How To Design A ‘Smart’ Hospital



To respond to a technologically driven environment of care and prepare for its evolution in the future, healthcare providers must consider bolstering the patient experience both inside their facilities and out through a keen focus on connectivity, communication, and access to information.
Healthcare architects and designers have a unique opportunity to unite architecture and technology by creating dynamic and engaging settings that cater to the individualized needs of patients and identifying opportunities for staff and administrators that broaden treatment options as well as where that treatment is provided.

As such, planning for technology must be at the forefront of any new facility project to ensure it will be relevant to future care delivery. For example, at the new Winthrop University Hospital Research and Academic Center, located on Long Island in Mineola, N.Y., and slated to open in December, this approach was taken by exploring various technologies, ranging from interactive media to medical simulation to Web-based doctor/patient interactions.




However, visitors to the building—a translational research facility designed to bring together patient care, research, education, and community outreach focused on diabetes and other endocrinology issues—will experience the benefits of future-focused technologies most significantly on the clinical floor of the building.

Winthrop will provide patients a digital portal for secure, 24-hour access to electronic medical records, scheduling, billing, registration, and educational materials from any connective device. The patient portal is the core resource that facilitates many of the building’s other technological features and provides data that unifies the efforts of doctors, researchers, and patients to plan and discover the best prevention and treatment options for each illness.

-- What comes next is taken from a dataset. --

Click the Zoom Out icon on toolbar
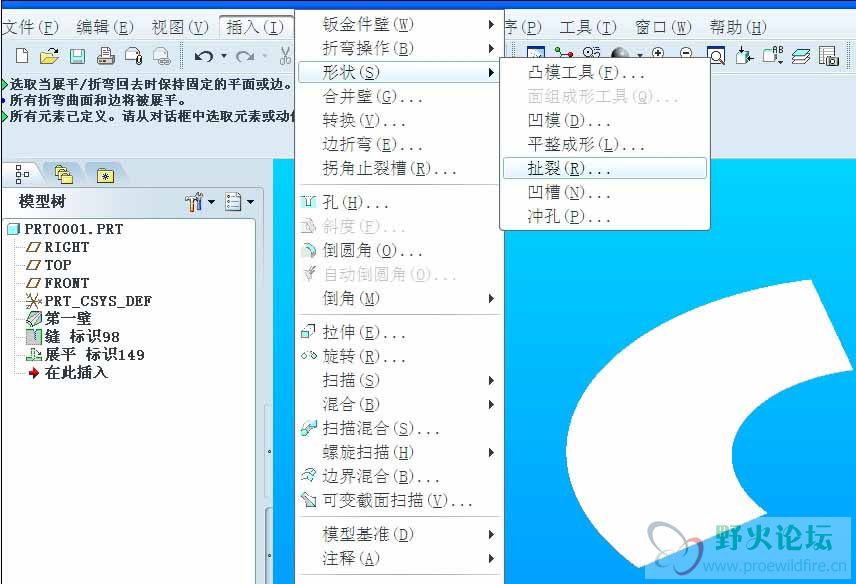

Connectivity should be considered at the very beginning of a project and utilized as a planning resource to help direct the program and, ultimately, the design. For example, at Winthrop’s new facility, multiple seating clusters seamlessly incorporate bariatric seating in a casual and comfortable lounge-like waiting environment that’s coordinated with floor outlets to provide power connections.
Hybrid exam/consult modulesAs technology allows healthcare designers to add or expand options for diagnostic, clinical, and customer services, technology also allows the opportunity to rethink standard spaces to create a streamlined, optimized environment. For instance, careful planning can allow for flexibility between departments; the development of exam/consult modules can eliminate assigned, or physician-specified, rooms, creating overlap between different clinical spaces. This overlap allows the use of a digital scheduling system to flex between available rooms, thus optimizing usage and reducing wait times.

Winthrop’s hybrid exam/consult rooms—interconnecting the adult and pediatric clinical spaces—are designed to increase patient comfort and personalize doctor-patient interaction. Organized into a patient zone and a healthcare provider zone, the system eliminates the need to move a patient to an office with the physical barrier of a formalized desk for the physician. Instead, a “P-top” work surface organizes the doctor, patient, and family members around a wall-mounted screen for information sharing, while caregivers can chart on a portable computer docked on the work surface, allowing them to face the patient and simultaneously enter information.
Staff also has the ability to select specific information to shift onto the patient-doctor shared screen. Connection to the patient’s personal folder on the patient portal allows the doctor to easily drop in instructional videos, documents, or other important information that the patient can access later.


Education zonesEducation zones dispersed throughout clinical areas can introduce patients to the use of devices that monitor their condition, teaching them how to interpret and utilize real-time device-generated information. At Winthrop, with its focus on diabetes care, research, and education, this manifests in technology training rooms and insulin pump education rooms specifically designed to introduce patients to new technologies available to help them as they live with their disease.
Home scales and glucose monitors connected to the patient portal will update patient records daily and alert doctors of any important issues. Likewise, the information collected from the monitors is well documented in order to keep the option of retro analysis available to patients and doctors.


TelemedicineCurrent technology enables doctors and patients to connect remotely and share information in a variety of ways, through two-way video, email, smart phones, wireless tools, and more. All classrooms and conference rooms at Winthrop’s new facility are designed with interactive video conference capability, giving physicians the opportunity to work remotely with patients or provide information to family members, while both callers view the same information on their individual screens.
These same building resources can be used to enhance a patient consultation by connecting remotely with a specialist at an affiliate institution or by allowing a family member to conference-in on an education session. Additionally, devices that upload information to the patient’s records allow the healthcare provider to monitor a patient’s progress between visits and can provide an early indication of any alarming developments and conditions.
However, planning for telemedicine must go beyond current uses to anticipate future applications, such as travelling nurses connecting to doctors in real-time or “robot doctor” specialists incorporated into care facilities.